ご挨拶


第54回日本医学教育学会大会 大会長
群馬大学 学長 石崎 泰樹


 この度、第54回日本医学教育学会大会(2022年8月4日~6日)を開催することとなりました。歴史ある医学教育学会の大会を開催できること、群馬大学教職員一同大変光栄に思っております。

 本学医学部医学科は昭和18年に設立された前橋医学専門学校がその前身であり、創立78年を迎えます。「科学的知Science、倫理Ethics、技能Skillの3つの面にわたって生涯自己研鑽を続けることができる学生」の育成を目指し医学教育改革を推進してまいりました。また、本学においては医療安全教育の拡充に重きを置いており、核になる組織として医療の質・安全学講座を大学院医学系研究科に設置しております。大学院保健学研究科や地域医療機関と連携して、患者中心の医療・チーム医療を推進するため多職種連携教育のさらなる充実、ノンテクニカルスキルトレーニングや質改善手法の導入等を通して医療安全の知識および技能の修得を図っております。
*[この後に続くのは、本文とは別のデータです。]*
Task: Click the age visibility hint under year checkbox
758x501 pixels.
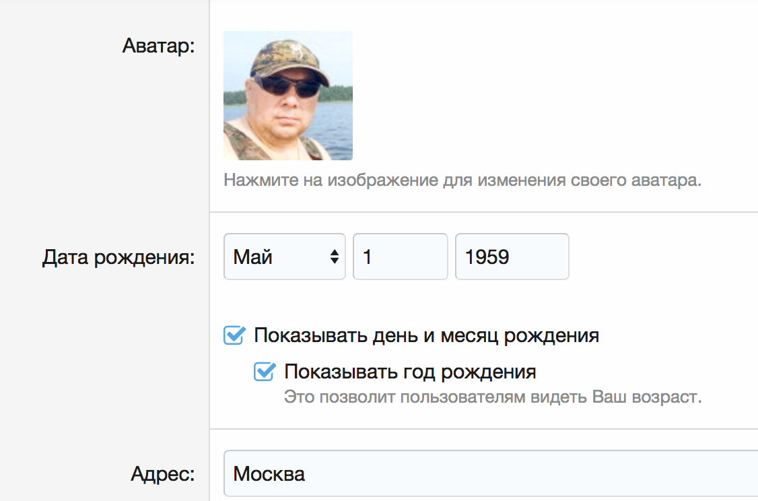Action: (492, 397)
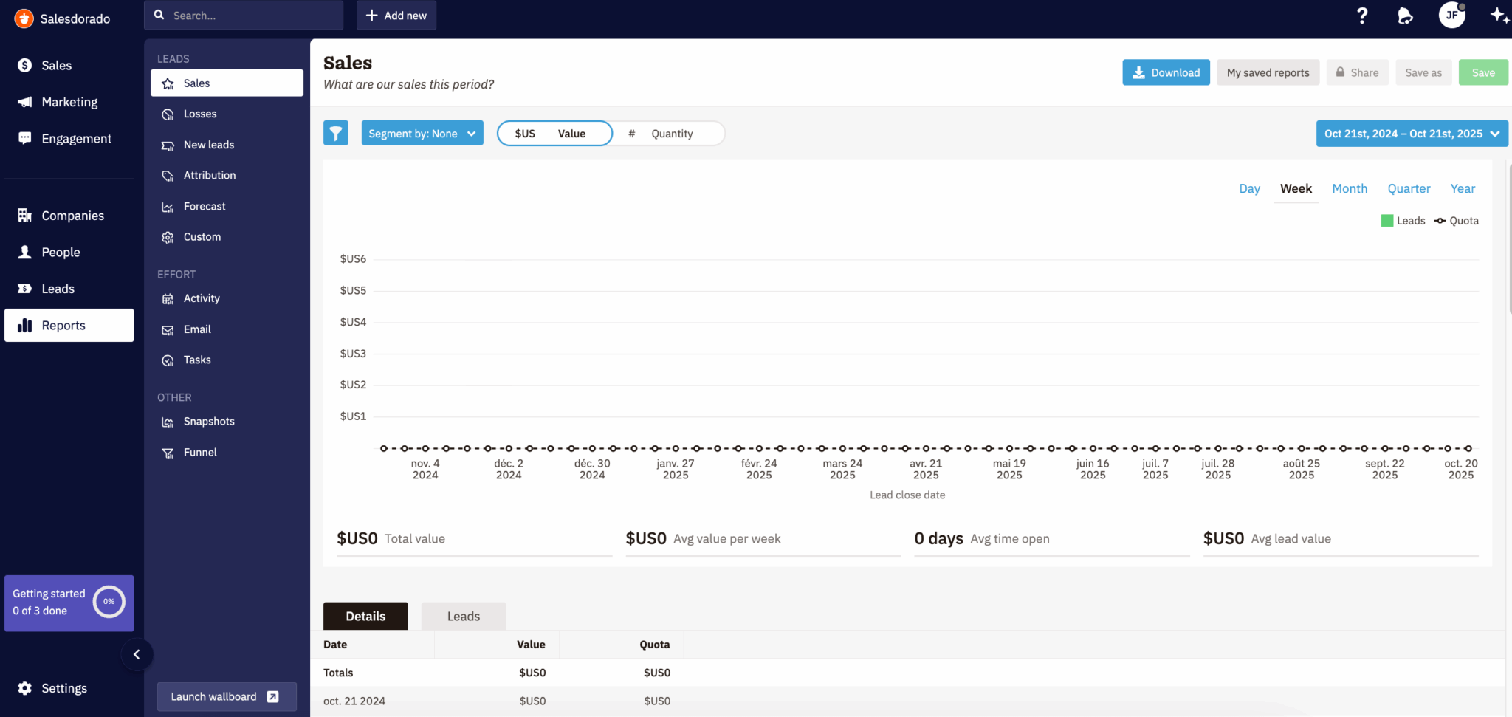Open the Funnel report

point(200,453)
 第54回日本医学教育学会大会の開催テーマは「まもる ささえる 医学教育:文化の醸成~時代のニーズに応える医療のために~」と致しました。このテーマは、医学教育をまもる・ささえると読めますが、患者さんをまもる、学生をささえる、教員をささえるなど多くの意味を込めております。医学教育において、国際基準を踏まえかつ社会からのニーズに対応するために行うべき改革は多岐にわたっております。学修成果基盤型教育を構築して能動的学習を拡充し、卒前・卒後のシームレスな臨床研修を充実させながら、高度先進医療や医学研究の実践のみならず、高齢化社会への対応、地域医療への貢献などを目指す教育が求められております。これらの課題、及び、本学の医学教育の特徴も踏まえ、開催テーマを決めさせていただきました。

 また、基調講演者として医学教育分野および医療安全教育分野において著名な2名の方が決定しております。お一人目は、テキサス大学Dell Medical School医学教育学講座のDee Silverthorn教授で、臨床前教育における能動的学習と態度評価についてお話しいただく予定です。お二人目は、ジョンズ・ホプキンス大学ブルームバーグ公衆衛生大学院のAlbert Wu教授で、医療安全教育についてお話しいただく予定です。
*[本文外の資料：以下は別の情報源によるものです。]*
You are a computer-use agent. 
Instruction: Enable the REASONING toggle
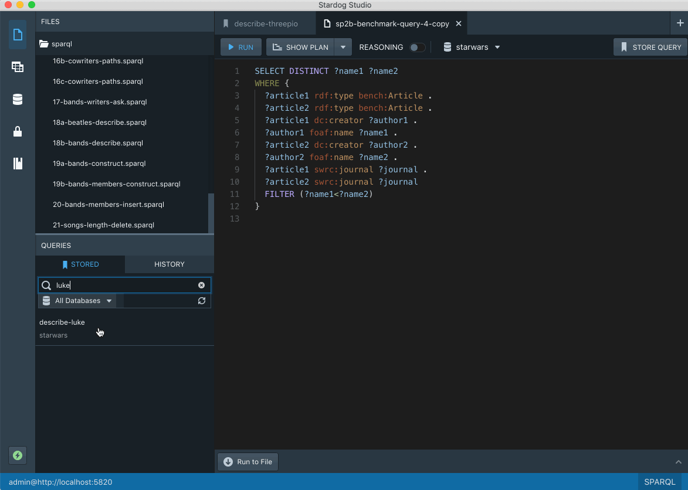(417, 47)
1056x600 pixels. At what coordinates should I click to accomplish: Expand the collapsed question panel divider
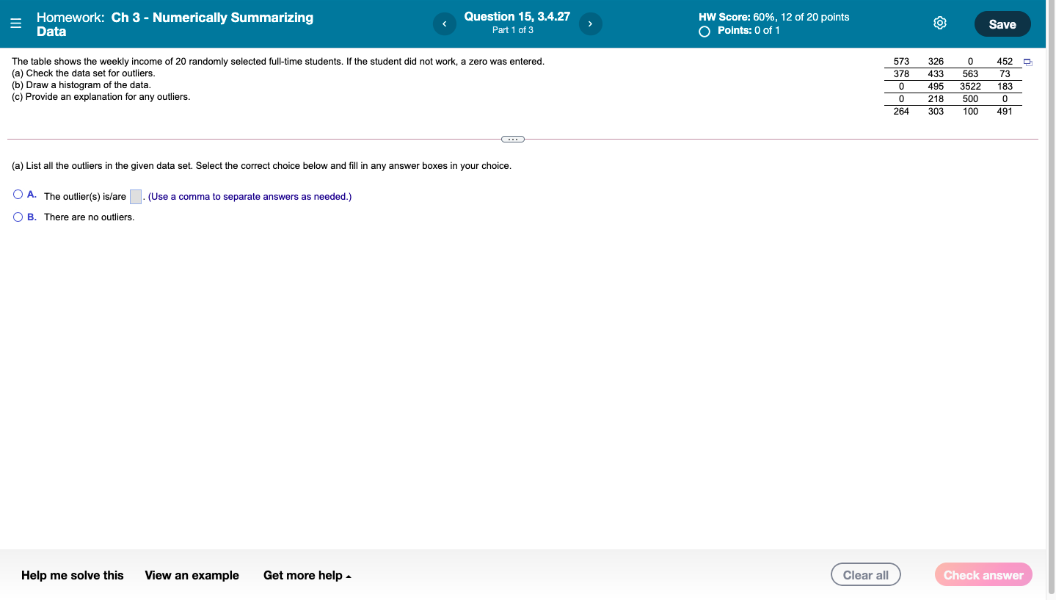[x=512, y=139]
 大会会期までには新型コロナウイルス感染症の拡大も落ち着くであろうことを期待して、現地開催できるよう準備を進めております。高崎駅は東京駅から新幹線で約50分と、とても交通の便のよい場所です。全国各地から皆様にお集まりいただき、医学教育について知見、経験を分かち合う場となりますよう準備を進めてまいります。皆様と高崎でお会いできることを楽しみにしております。